REPUBLIKA.CO.ID, JAKARTA -- Pengamat intelijen, Stanislaus Riyanta menilai sudah tepat jika Badan Intelijen Negara (BIN) berada langsung di bawah presiden. Menurutnya, BIN memang merupakan lembaga yang bertugas memberikan laporan terutama potensi ancaman kepada kepala negara.
"Jadi Perpres No 73 Tahun 2020 yang menempatkan BIN langsung di bawah Presiden itu sudah tepat, sesuai tugas dan sifat dari BIN dan mendukung semangat efisiensi birokrasi," kata Stanislaus Riyanta di Jakarta, Ahad (19/7).
Stanislaus mengungkapkan, klien atau pelanggan tunggal BIN adalah kepala negara. Dia mengatakan, Peraturan Presiden (Perpres) tersebut telah menempatkan lembaga intelijen nasional itu ke dalam fungsi dan tatanan yang benar.
Ia menilai, justru menjadi kurang tepat ketika BIN berada di bawah lembaga selain Presiden. Dia menjelaskan, hal tersebut akan memperpanjang birokrasi yang kurang tepat untuk penyampaian produk yang sifatnya strategis dan rahasia kepada Presiden.
"Karena single client dan end usernya adalah Presiden, dan sifat dari produk BIN adalah rahasia dan strategis, maka sudah tepat jika BIN langsung di bawah Presiden," ujarnya.
Stanislaus mengatakan, Perpres tersebut juga tidak bertentangan dengan UU nomor 17 tahun 2011 tentang Intelijen Negara.

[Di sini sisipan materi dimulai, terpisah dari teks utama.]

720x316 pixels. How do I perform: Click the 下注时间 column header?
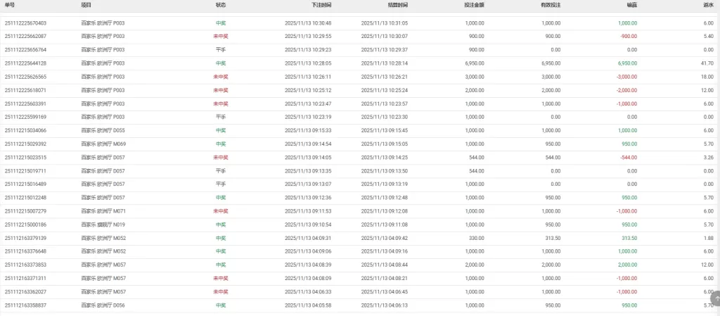321,5
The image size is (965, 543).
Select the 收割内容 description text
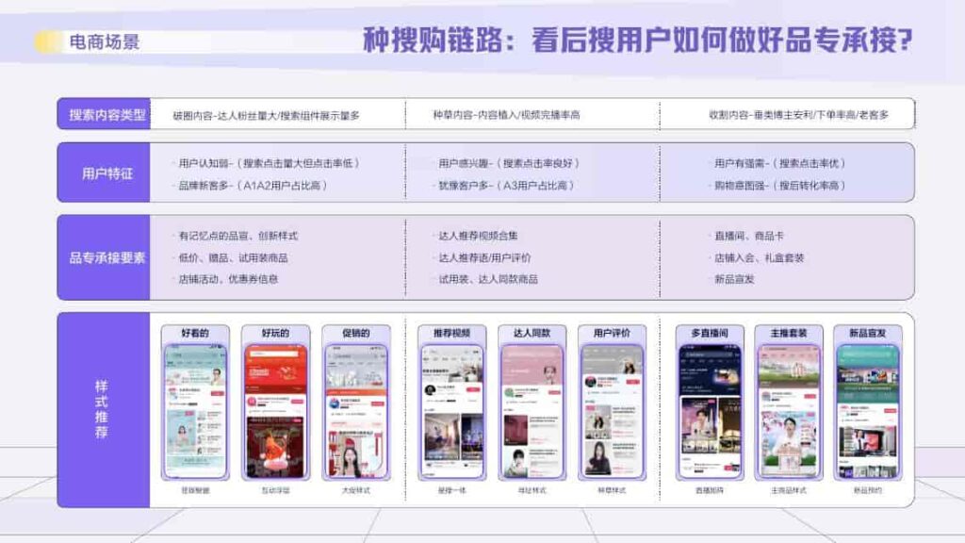[x=798, y=115]
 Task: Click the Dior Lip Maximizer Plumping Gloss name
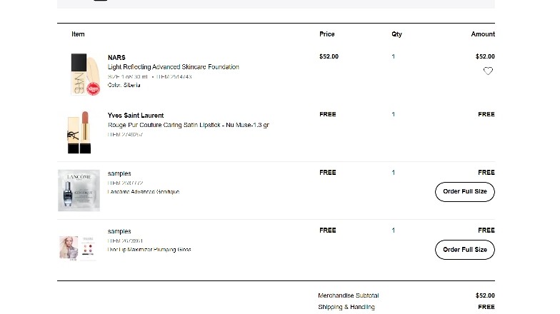click(149, 250)
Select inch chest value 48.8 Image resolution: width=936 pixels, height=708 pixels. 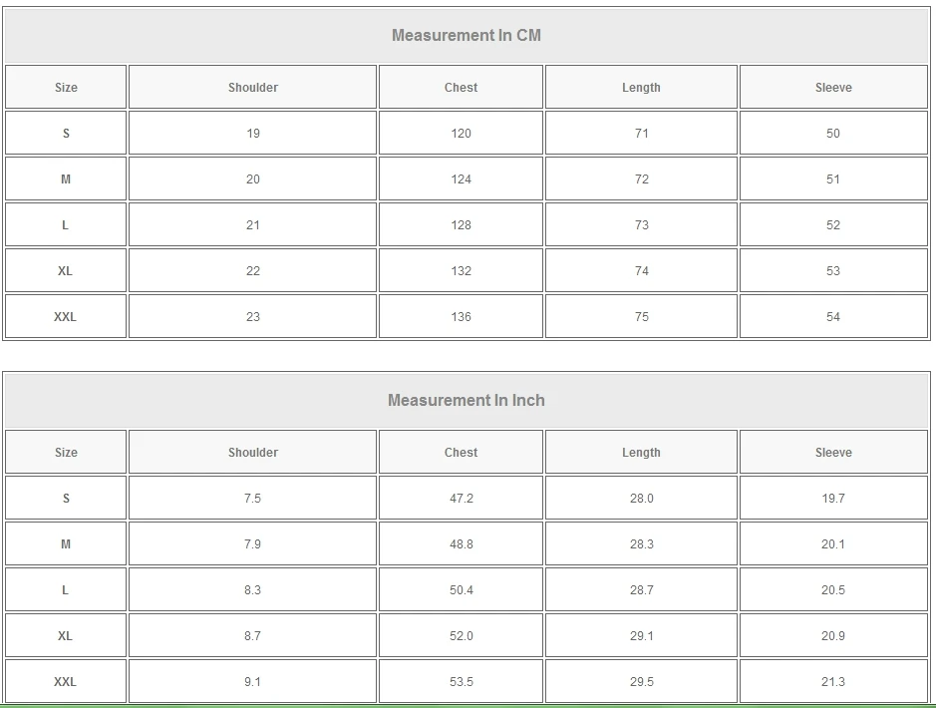pos(461,544)

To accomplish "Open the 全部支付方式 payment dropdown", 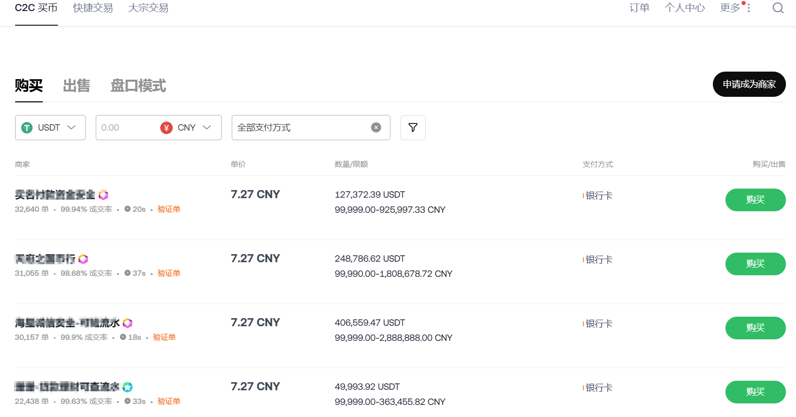I will coord(302,128).
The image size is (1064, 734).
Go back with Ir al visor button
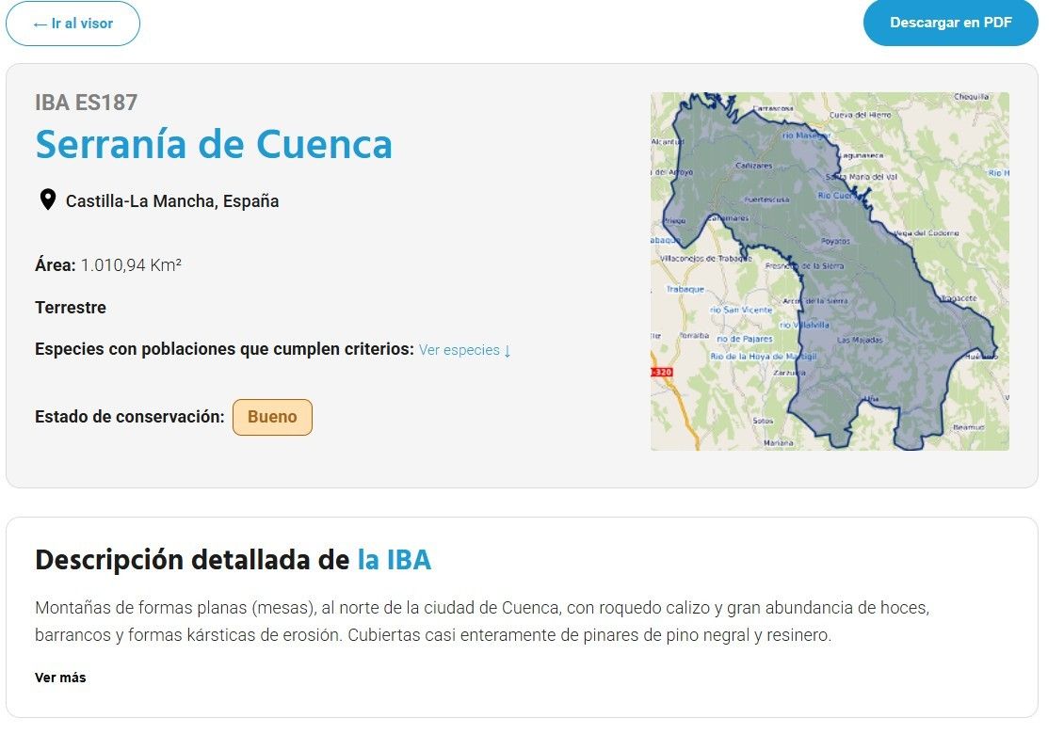coord(73,24)
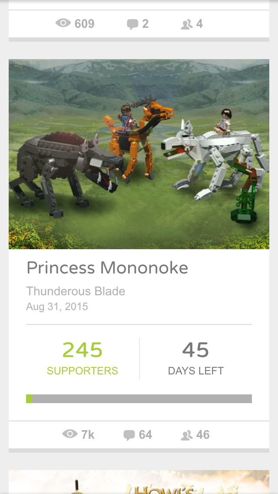
Task: Click the comment bubble icon beside 2
Action: click(x=132, y=24)
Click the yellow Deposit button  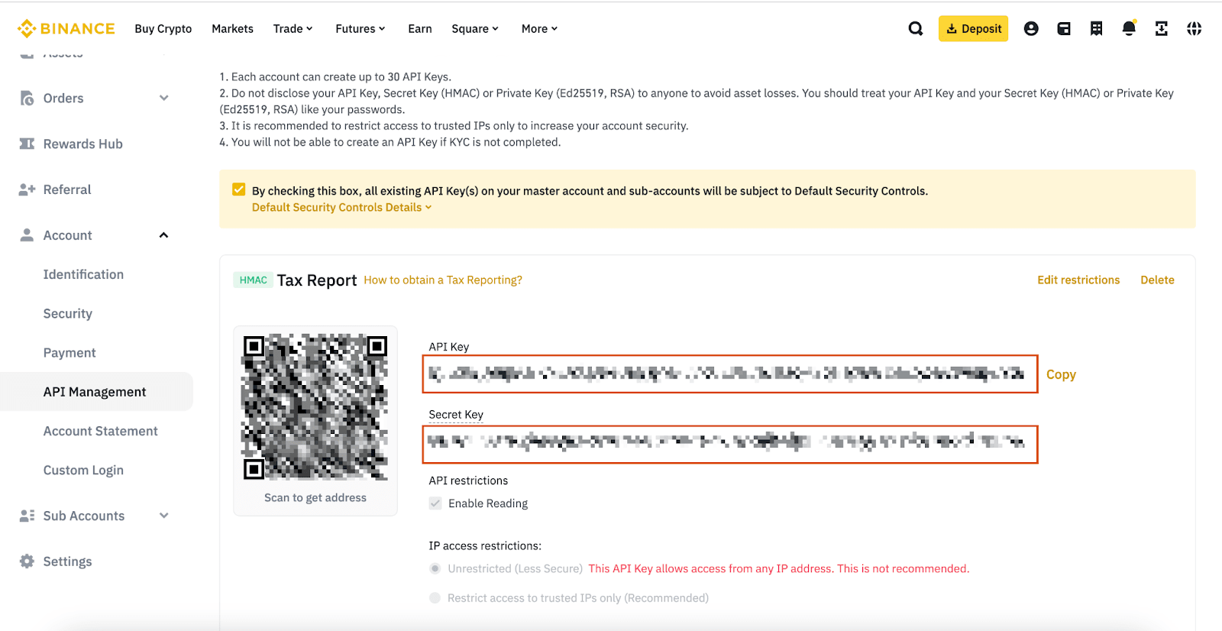pyautogui.click(x=973, y=29)
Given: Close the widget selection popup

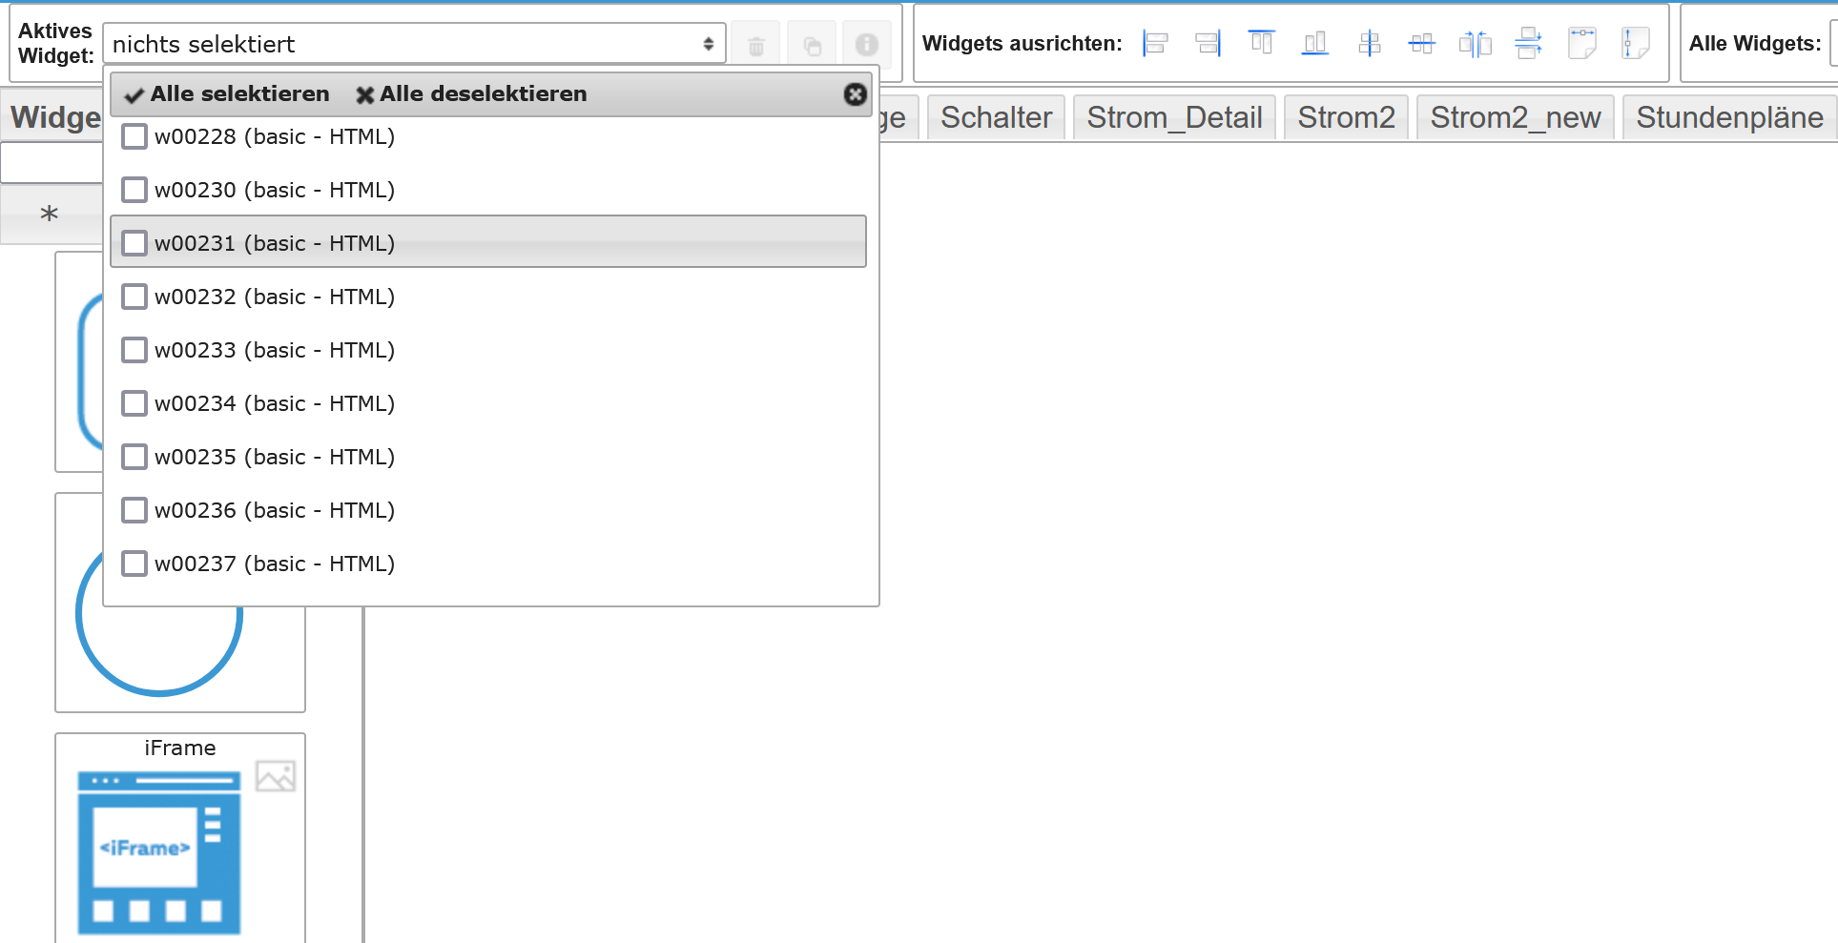Looking at the screenshot, I should [x=855, y=94].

Dia mengatakan, pasal 27 disebutkan bahwa Badan Intelijen Negara sebagaimana dimaksud dalam Pasal 9 huruf a berada di bawah dan bertanggung jawab kepada Presiden.
"Jadi Perpres 73 Tahun 2020 sejalan dengan UU No 17 Tahun 2011 terutama pada pasal 27," ucapnya.
Seperti diketahui, presiden Joko Widodo telah mengeluarkan Perpres Nomor 73 Tahun 2020 tentang Kementerian Koordinator Politik, Hukum, dan Keamanan (Kemenkopolhukam). Pasal 4 dari Perpres 73 Tahun 2020 menghilangkan kewenangan Menkopolhukam untuk mengoordinasikan BIN. Perpres baru ini menyebutkan bahwa BIN kini berada langsung di bawah kewenangan kepala negara.
Dalam Perpres sebelumnya, yakni Perpres Nomor 43 Tahun 2015 dalam pasal 4 menyebutkan bahwa menkopolhukam mengoordinasikan 10 kementerian/lembaga, yakni Kementerian dalam Negeri, Kementerian Luar Negeri, Kementerian Pertahanan, Kementerian Hukum dan Hak Asasi Manusia, Kementerian Komunikasi dan Informatika.
Kemudian, Kementerian Pendayagunaan Aparatur Negara dan Reformasi Birokrasi, Kejaksaan Agung, BIN, Tentara Nasional Indonesia, Kepolisian Negara Republik Indonesia dan instansi lain yang dianggap perlu.